[HamWAN PSDR] Service Impact Notice

Fri Mar 11 16:23:33 PST 2016

Thanks Ed/Sam/Nigel/Bart/all for the thoughts.

First and foremost I want to make sure that I am in NO way criticizing the huge amount of effort that has gotten us this far, OR  the efforts of ANY individual who put their time and energy into the project.  As a past casualty of throwing myself into “the cause” I know all too well the toll it can take, and I sincerely appreciate the time everyone has invested.

It is also precisely for that reason that I brought the topic up.   Like many other well intended projects, HamWAN has reached a threshold that it must pass in order to continue to grow, or that it must stay below and be content with what it has achieved.  Without some form of change, HamWAN (and HamWANs throughout) face the same risks as a lot of other amateur-related efforts – namely to “die on the vine” due to lack of support and eventual “creator” exhaustion.  I would also hate to see all of this effort, goodwill, and potential be wasted if HamWAN were to fold or otherwise fail to reach it’s potential.  The vision is valid, and the potential in the 2nd and 3rd generations of amateur WAN connectivity and communications is truly enormous.  It is only fair that we continue to mold the idea of HamWAN as necessary to see that the work that has been done is not in vain, and that the efforts of the creators are rewarded and grown in the future.  /sap /sermon

I submit that the separation of Operations and Development is not as much a staffing need as it is a MENTAL need – although additional people devoted to both areas would obviously be beneficial.  

In the beginning EMCOMM was identified as an amateur-related activity that could really benefit from what HamWAN could bring to the table.  Conversely, EMCOMM also has the potential to provide HamWANs with access to high value sites to deploy and establish coverage.  These needs are highly symbiotic and also carry responsibilities.  There have been numerous amateur efforts to implement digital communications that have been successful in pockets yet failures overall.  D-star, packet, you name it.  Most of it boils down to complexity to the end-point operator.  How many hams can (or care to know) how to tweak a TNC, only to have RF, radio parameters, TNC parameters, or the operator on the other end not be able to complete a message.  Over the years a lot of time and expense has been put into amateur “solutions” by Served Agencies, only to have them lie unused today.  HamWAN shares some of those risks, but not all.  The use of current (and cutting edge) networking technology eliminates one of the pitfalls of packet – namely obsolescence.  Yes, packet still has its place but it’s not high speed, high volume data communications.  In order to be accepted in EOCs and other EMCOMM sites, HamWAN must “mentally” be better than the alternatives.  It has to be reliable, robust, and treated like a serious disaster resource platform.  While one of the attractions of HamWAN is to provide an environment for amateur experimentation, it CANNOT be done on parts of a network that are we are asking EMCOMM entities to help fund, provide sites for, and operate on behalf of.  If EOCs are providing cell sites that are down 10, 20, or 50% of the time due to network “experimentation”, misconfigurations, or hardware failures that we don’t have the manpower to support, there is little incentive to spend public money on yet another amateur “solution” that will not work when it’s actually needed.  Conversely, we need to “build” an environment that lends itself to as little human “babysitting” required as possible, while allowing the necessary experimentation to continue advancing the art.

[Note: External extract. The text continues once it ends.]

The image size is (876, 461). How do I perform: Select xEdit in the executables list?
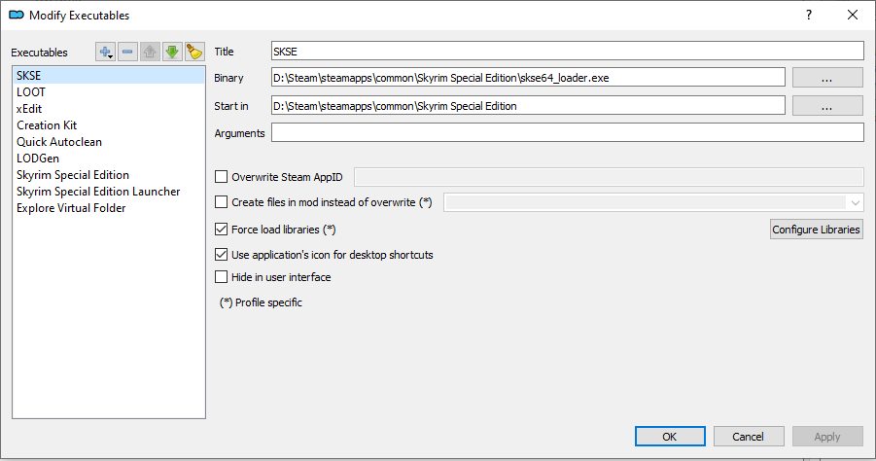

As mentioned in a couple of emails, expectation management is key.  This applies both ways.  We are asking to be invited, but also need to evolve where we (HamWAN) can be counted on.  We can go the path of setting up parallel but separate networks for EMCOMM and HamWAN as an experimentation platform.  Unfortunately we either double the hardware at each site to support both (and the support needs), or we lose potential sites due to lack of supporting entity(ies).  I argue that having EMCOMM being supported as a key component of ALL HamWANs in a single network is the most beneficial to both communities.  EMCOMM gets a disaster communications solution that doesn’t exist elsewhere at a cost that doesn’t sink taxpayer funded budgets, and for that “price” amateur-based HamWANs get access to premium sites that would not otherwise be available.  If this model still makes sense now that HamWAN is in year 3 or 4, then it is merely a question of how best to set things up to continue moving forward.

The points of separating Operations and Development are more mental and organizational in nature.  By creating the distinction, you accomplish the following:

1)       Offloading (with documentation and guidance) the daily maintenance tasks to others in manageable bites – even more so with greater automation

2)       Establish that network stability and reliable operation take priority over all else.

3)       Development and change management happen under a framework within a group / email list.  i.e. – avoid the situations where changes are implemented partway due to the only guy working on it having 20 minutes after work before going to bed and then something elsewhere goes down via unintended consequences.  It’s not a slam on anyone, it’s basic change management that we all use at work.

4)       Involve more people by creating roles that are less technically encompassing in scope – i.e. – not everyone needs to be a telecom, Microsoft, or Amazon network engineer to be able to contribute.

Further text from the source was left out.